Information supplied —
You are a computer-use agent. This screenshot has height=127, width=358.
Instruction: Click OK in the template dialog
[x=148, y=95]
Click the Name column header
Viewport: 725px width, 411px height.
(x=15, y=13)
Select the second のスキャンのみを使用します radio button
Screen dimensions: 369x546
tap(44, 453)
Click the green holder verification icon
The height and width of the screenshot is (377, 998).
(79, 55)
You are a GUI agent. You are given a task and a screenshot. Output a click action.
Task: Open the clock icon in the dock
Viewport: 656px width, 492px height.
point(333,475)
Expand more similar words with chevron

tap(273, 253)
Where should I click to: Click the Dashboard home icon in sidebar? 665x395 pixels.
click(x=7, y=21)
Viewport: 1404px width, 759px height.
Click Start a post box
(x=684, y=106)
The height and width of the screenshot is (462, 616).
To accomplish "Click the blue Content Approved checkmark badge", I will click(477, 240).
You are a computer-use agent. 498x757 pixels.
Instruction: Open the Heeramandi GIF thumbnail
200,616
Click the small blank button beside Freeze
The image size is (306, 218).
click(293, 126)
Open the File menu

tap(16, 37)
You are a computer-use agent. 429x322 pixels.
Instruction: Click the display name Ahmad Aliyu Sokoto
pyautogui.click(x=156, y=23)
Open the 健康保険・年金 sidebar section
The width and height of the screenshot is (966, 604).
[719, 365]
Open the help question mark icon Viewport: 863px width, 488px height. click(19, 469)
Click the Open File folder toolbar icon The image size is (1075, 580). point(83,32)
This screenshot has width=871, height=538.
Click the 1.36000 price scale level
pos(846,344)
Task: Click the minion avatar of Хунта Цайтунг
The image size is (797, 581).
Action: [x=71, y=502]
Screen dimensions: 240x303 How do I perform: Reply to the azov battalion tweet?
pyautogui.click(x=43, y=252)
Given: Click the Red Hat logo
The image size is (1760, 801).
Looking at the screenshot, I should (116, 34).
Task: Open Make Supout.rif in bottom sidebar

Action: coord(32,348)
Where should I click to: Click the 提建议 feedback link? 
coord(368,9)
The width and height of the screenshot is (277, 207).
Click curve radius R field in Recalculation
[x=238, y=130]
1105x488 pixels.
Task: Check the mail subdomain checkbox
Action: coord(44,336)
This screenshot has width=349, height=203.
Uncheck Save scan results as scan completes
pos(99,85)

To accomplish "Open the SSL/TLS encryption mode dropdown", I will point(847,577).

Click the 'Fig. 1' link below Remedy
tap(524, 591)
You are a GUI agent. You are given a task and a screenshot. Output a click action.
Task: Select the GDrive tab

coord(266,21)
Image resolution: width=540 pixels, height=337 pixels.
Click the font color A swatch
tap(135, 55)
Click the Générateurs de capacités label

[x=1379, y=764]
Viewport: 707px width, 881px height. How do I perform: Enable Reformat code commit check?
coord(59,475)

What this task involves —
The response should be a verbatim transcription of the data.

Problem solution —
You are a computer-use agent. This screenshot has height=127, width=358.
Instruction: Click OK in the template dialog
[x=148, y=95]
Click the Name column header
Viewport: 725px width, 411px height.
(x=15, y=13)
Select the second のスキャンのみを使用します radio button
Screen dimensions: 369x546
tap(44, 453)
Click the green holder verification icon
The height and width of the screenshot is (377, 998).
(79, 55)
You are a GUI agent. You are given a task and a screenshot. Output a click action.
Task: Open the clock icon in the dock
Viewport: 656px width, 492px height.
point(333,475)
Expand more similar words with chevron

tap(273, 253)
Where should I click to: Click the Dashboard home icon in sidebar? 665x395 pixels.
click(x=7, y=21)
Viewport: 1404px width, 759px height.
Click Start a post box
(x=684, y=106)
The height and width of the screenshot is (462, 616).
To accomplish "Click the blue Content Approved checkmark badge", I will click(477, 240).
You are a computer-use agent. 498x757 pixels.
Instruction: Open the Heeramandi GIF thumbnail
200,616
Click the small blank button beside Freeze
The image size is (306, 218).
click(293, 126)
Open the File menu

tap(16, 37)
You are a computer-use agent. 429x322 pixels.
Instruction: Click the display name Ahmad Aliyu Sokoto
pyautogui.click(x=156, y=23)
Open the 健康保険・年金 sidebar section
The width and height of the screenshot is (966, 604).
[719, 365]
Open the help question mark icon Viewport: 863px width, 488px height. click(19, 469)
Click the Open File folder toolbar icon The image size is (1075, 580). point(83,32)
This screenshot has width=871, height=538.
Click the 1.36000 price scale level
pos(846,344)
Task: Click the minion avatar of Хунта Цайтунг
The image size is (797, 581).
Action: [x=71, y=502]
Screen dimensions: 240x303 How do I perform: Reply to the azov battalion tweet?
pyautogui.click(x=43, y=252)
Given: Click the Red Hat logo
The image size is (1760, 801).
Looking at the screenshot, I should (116, 34).
Task: Open Make Supout.rif in bottom sidebar

Action: coord(32,348)
Where should I click to: Click the 提建议 feedback link? 
coord(368,9)
The width and height of the screenshot is (277, 207).
Click curve radius R field in Recalculation
[x=238, y=130]
1105x488 pixels.
Task: Check the mail subdomain checkbox
Action: coord(44,336)
This screenshot has width=349, height=203.
Uncheck Save scan results as scan completes
pos(99,85)

To accomplish "Open the SSL/TLS encryption mode dropdown", I will point(847,577).

Click the 'Fig. 1' link below Remedy
tap(524, 591)
You are a GUI agent. You are given a task and a screenshot. Output a click action.
Task: Select the GDrive tab

coord(266,21)
Image resolution: width=540 pixels, height=337 pixels.
Click the font color A swatch
tap(135, 55)
Click the Générateurs de capacités label

[x=1379, y=764]
Viewport: 707px width, 881px height. How do I perform: Enable Reformat code commit check?
coord(59,475)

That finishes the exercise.